As a third fact, in the majority of modern day trials nobody (not the patient, not the people administering the treatment, not the people assessing the subsequent health of the patient -- recovery and side effects) have any idea who is getting what. In my study, there was ONE PERSON I never met who actually put the drug in an IV bag with coded number stickers on it and delivered it to the chemo nurses who administered it. Everything was done the same no matter what arm of the study the patients happen to be in. In placebo studies this includes carefully infusing saline, giving people all the same process as if they were actually getting IV meds. THis would make it impossible for a doctor to do as you suggest even if it was a good idea (which it isn't.)
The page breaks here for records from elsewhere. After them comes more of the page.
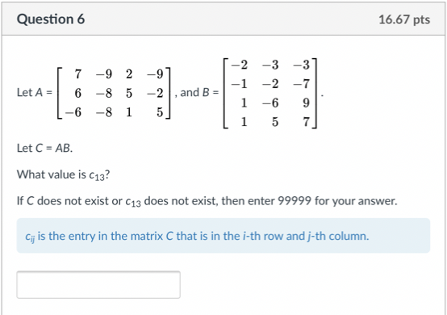Viewport: 447px width, 315px height.
Task: Click the 16.67 pts score label
Action: [404, 19]
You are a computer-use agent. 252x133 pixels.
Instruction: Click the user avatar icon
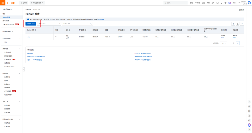pyautogui.click(x=249, y=3)
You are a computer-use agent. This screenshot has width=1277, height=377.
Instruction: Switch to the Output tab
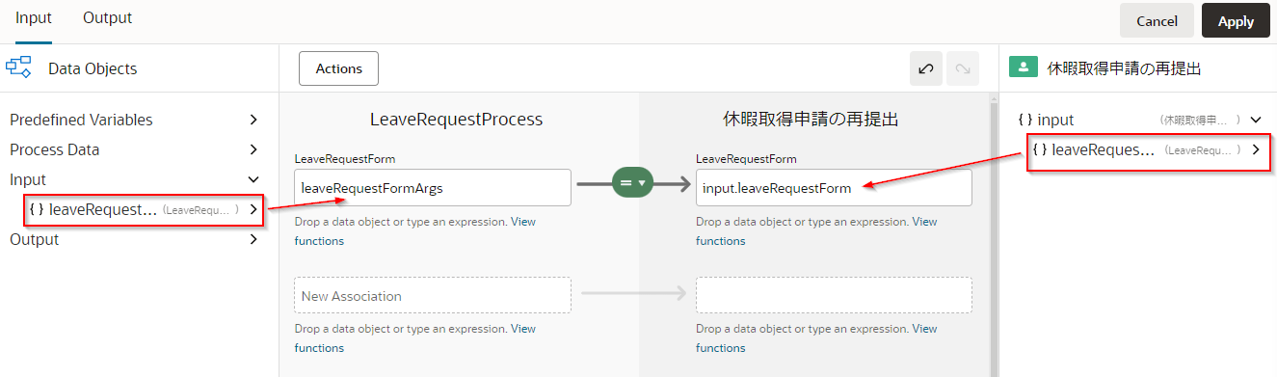pos(107,18)

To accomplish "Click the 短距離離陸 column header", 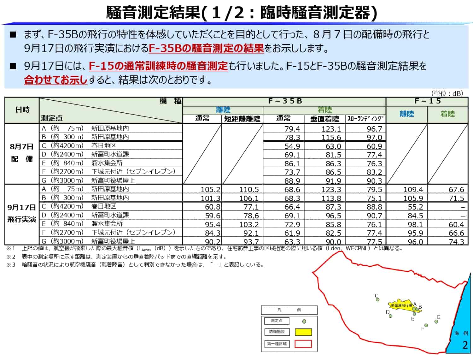I will pyautogui.click(x=242, y=119).
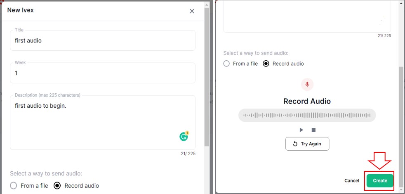Click the red microphone record icon
The height and width of the screenshot is (194, 405).
(x=307, y=84)
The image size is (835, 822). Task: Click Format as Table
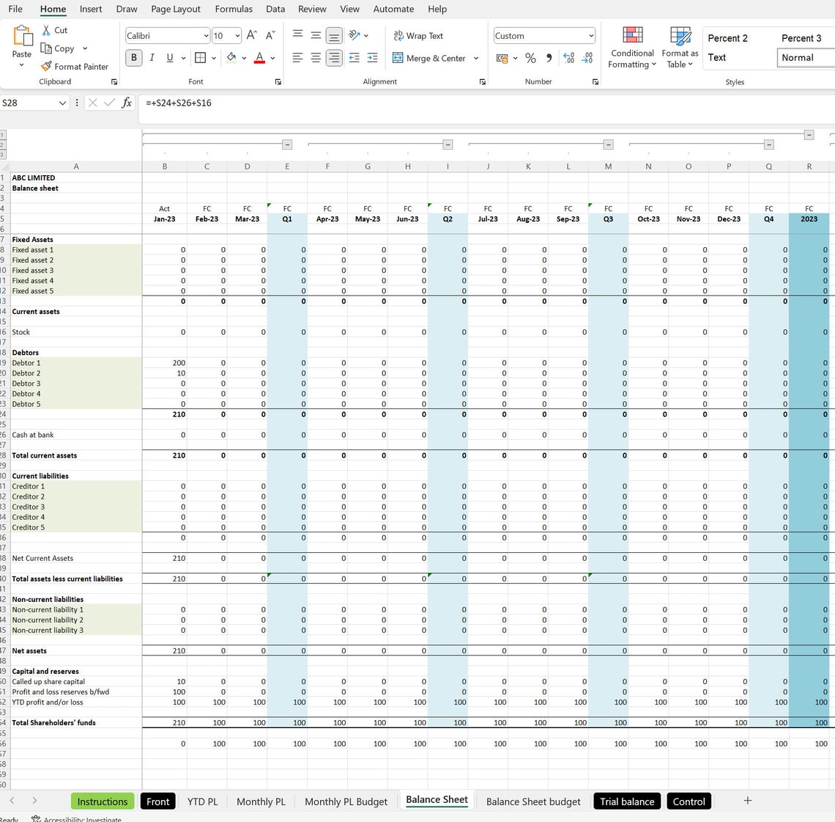pos(679,48)
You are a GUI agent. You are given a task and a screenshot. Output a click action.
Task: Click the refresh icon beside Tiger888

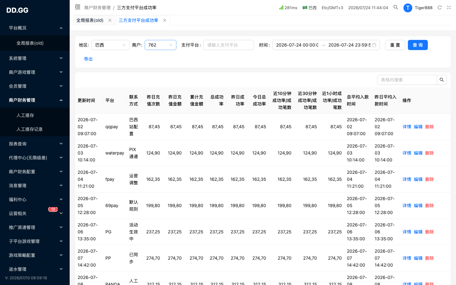[x=440, y=7]
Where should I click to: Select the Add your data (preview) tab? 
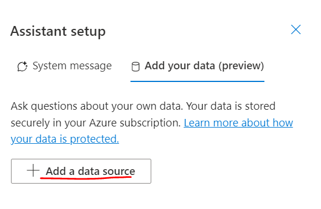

Studies are sometimes stopped early when those assessing outcomes can see a strong partition into two groups. They ask for permission to "unblind" and if there is a strong and clear difference between drug and placebo, will stop early so as to be able to give the drug to everyone. Here is one example from 2015 for a leukemia study. That article says:
Independent safety monitors oversee blinded trials so that they can be halted or unblinded early in case it is determined that the drug is causing harm or if the benefit becomes clear so that the medicine can be offered to placebo patients. A trial can also be stopped for futility if monitors determine the study is doomed to fail.
This is a rare thing and is not based on some participants being really ill.